RECORDS TO PROCESS section start

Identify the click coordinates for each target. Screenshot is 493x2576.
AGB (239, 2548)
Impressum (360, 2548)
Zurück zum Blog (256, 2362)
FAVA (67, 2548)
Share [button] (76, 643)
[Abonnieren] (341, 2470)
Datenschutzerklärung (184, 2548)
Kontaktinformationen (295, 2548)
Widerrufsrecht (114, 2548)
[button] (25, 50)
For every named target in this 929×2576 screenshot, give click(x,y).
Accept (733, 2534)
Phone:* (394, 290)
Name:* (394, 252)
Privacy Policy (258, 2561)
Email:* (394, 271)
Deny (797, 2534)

RECORDS TO PROCESS section end
RECORDS TO PROCESS section start

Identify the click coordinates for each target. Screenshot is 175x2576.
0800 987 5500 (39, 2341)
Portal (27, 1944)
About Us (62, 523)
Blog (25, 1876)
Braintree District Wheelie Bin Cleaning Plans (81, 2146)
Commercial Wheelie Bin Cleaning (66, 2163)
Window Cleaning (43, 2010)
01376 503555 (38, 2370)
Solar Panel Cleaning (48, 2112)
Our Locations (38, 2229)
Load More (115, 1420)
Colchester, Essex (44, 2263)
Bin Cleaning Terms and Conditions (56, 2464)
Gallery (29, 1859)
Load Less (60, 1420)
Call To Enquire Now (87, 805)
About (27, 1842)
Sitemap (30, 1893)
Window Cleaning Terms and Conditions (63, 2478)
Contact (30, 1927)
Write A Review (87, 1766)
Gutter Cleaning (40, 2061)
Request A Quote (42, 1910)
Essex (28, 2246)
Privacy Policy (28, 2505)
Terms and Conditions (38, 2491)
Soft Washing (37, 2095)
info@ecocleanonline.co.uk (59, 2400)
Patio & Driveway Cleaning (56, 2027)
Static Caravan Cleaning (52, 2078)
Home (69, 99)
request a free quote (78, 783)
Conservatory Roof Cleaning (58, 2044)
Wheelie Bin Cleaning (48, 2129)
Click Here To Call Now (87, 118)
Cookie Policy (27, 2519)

RECORDS TO PROCESS section end
RECORDS TO PROCESS section start

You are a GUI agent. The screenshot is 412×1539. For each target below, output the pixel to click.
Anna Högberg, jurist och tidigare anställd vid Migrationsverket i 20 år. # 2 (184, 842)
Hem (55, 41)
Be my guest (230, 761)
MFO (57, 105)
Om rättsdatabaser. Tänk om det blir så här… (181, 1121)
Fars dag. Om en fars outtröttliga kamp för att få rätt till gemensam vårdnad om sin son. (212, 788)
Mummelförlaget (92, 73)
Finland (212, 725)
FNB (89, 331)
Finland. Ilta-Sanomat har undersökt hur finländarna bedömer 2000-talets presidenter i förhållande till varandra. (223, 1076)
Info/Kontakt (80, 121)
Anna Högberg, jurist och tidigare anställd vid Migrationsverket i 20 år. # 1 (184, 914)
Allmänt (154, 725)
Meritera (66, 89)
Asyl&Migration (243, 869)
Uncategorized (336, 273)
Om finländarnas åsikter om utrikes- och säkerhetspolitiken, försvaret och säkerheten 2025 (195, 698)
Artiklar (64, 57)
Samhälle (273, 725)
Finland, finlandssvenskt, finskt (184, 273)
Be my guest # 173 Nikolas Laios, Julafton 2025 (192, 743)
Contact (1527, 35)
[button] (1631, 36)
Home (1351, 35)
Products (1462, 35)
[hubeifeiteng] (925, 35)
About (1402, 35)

RECORDS TO PROCESS section end

> _YOUR OBJECTIVE_
Using the data above, print exactly the lines from the line that contains "Screenshot is 493x2576." through the line that contains "Deny (797, 2534)", with both included.

> _ANSWER TO THE PROBLEM_
Identify the click coordinates for each target. Screenshot is 493x2576.
AGB (239, 2548)
Impressum (360, 2548)
Zurück zum Blog (256, 2362)
FAVA (67, 2548)
Share [button] (76, 643)
[Abonnieren] (341, 2470)
Datenschutzerklärung (184, 2548)
Kontaktinformationen (295, 2548)
Widerrufsrecht (114, 2548)
[button] (25, 50)
For every named target in this 929×2576 screenshot, give click(x,y).
Accept (733, 2534)
Phone:* (394, 290)
Name:* (394, 252)
Privacy Policy (258, 2561)
Email:* (394, 271)
Deny (797, 2534)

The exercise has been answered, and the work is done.